TASK. Look below for the line with "The height and width of the screenshot is (1092, 1092).". Retype it and every line after it to the end, exactly, but leave out the pictures.
%%
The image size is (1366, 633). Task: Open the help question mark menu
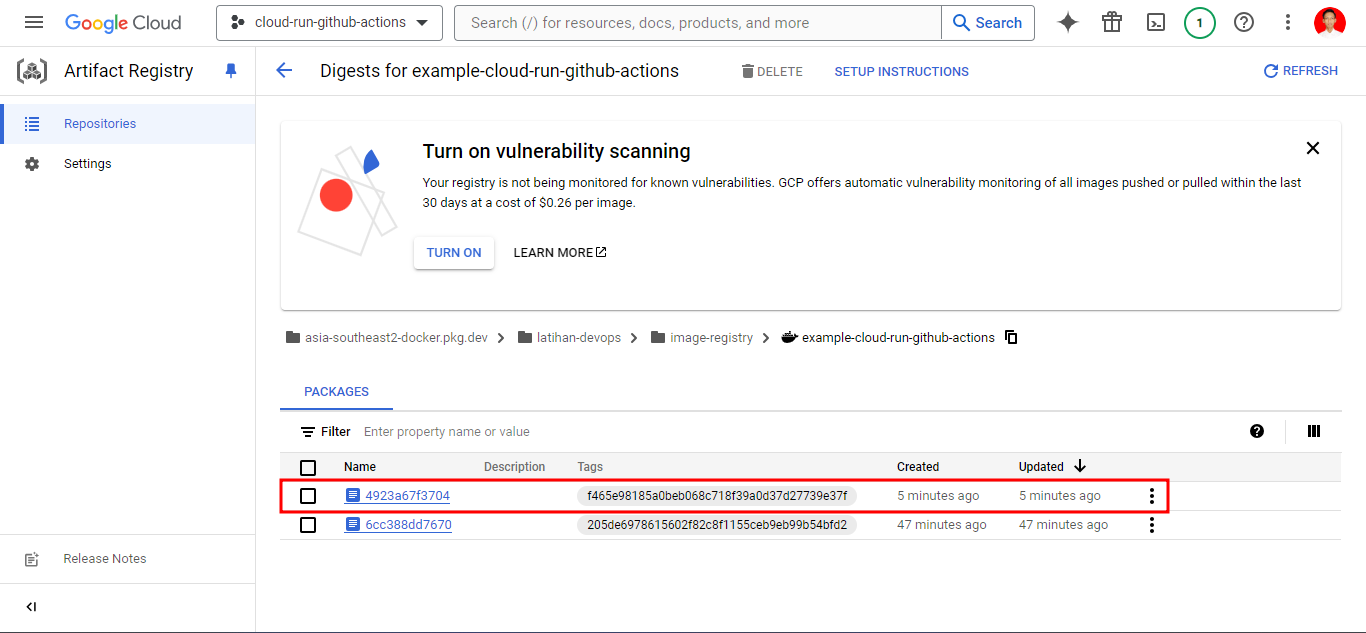1244,22
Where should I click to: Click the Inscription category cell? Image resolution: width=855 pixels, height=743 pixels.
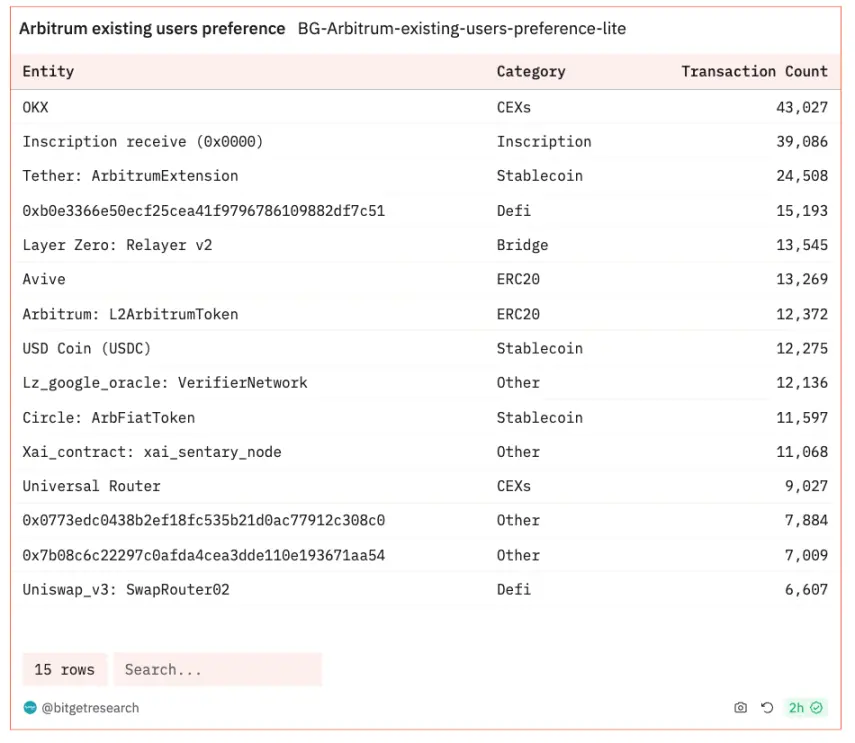click(543, 142)
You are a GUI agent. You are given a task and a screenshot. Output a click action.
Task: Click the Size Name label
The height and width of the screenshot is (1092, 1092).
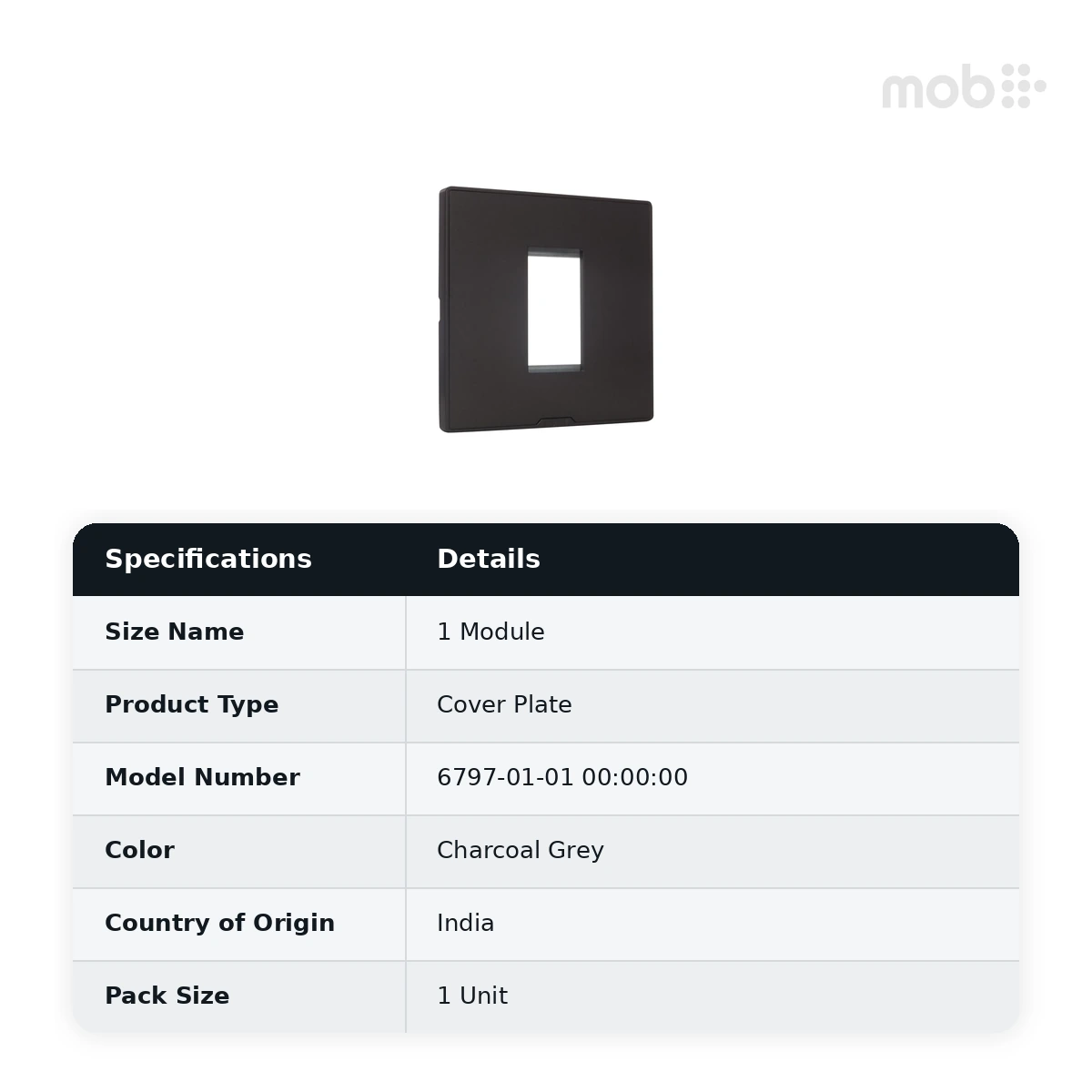175,632
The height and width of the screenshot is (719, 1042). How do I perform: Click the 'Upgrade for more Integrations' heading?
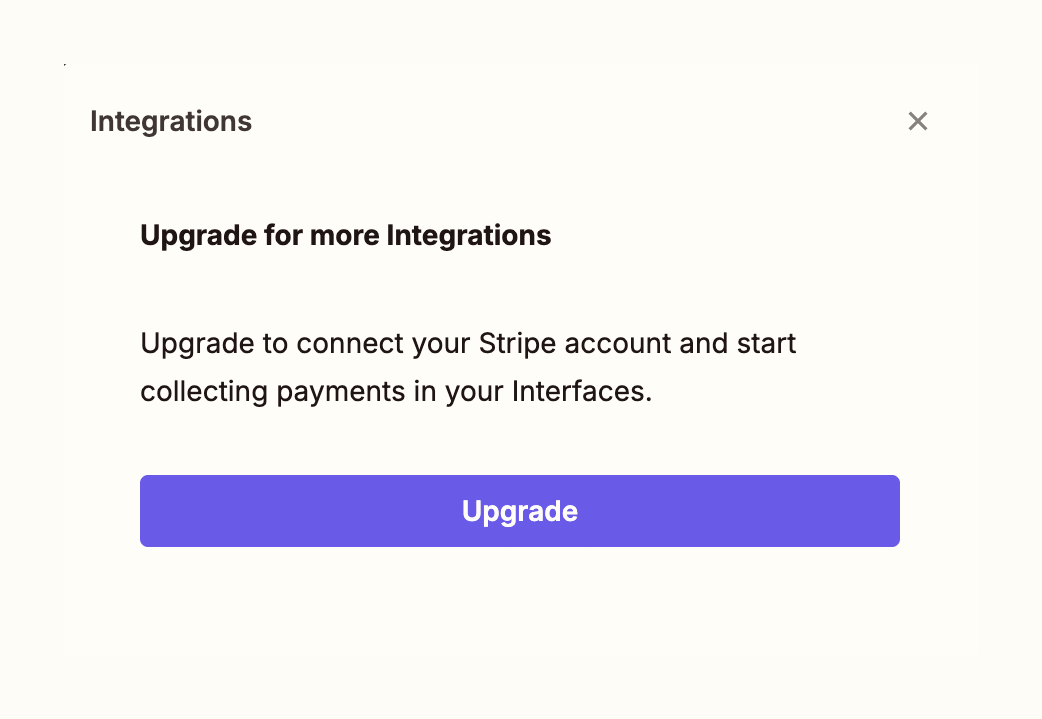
%%
SOLUTION TO THIS TASK.
The height and width of the screenshot is (1092, 1092).
175,632
The height and width of the screenshot is (719, 1042). How do I perform: Click the 'Upgrade for more Integrations' heading?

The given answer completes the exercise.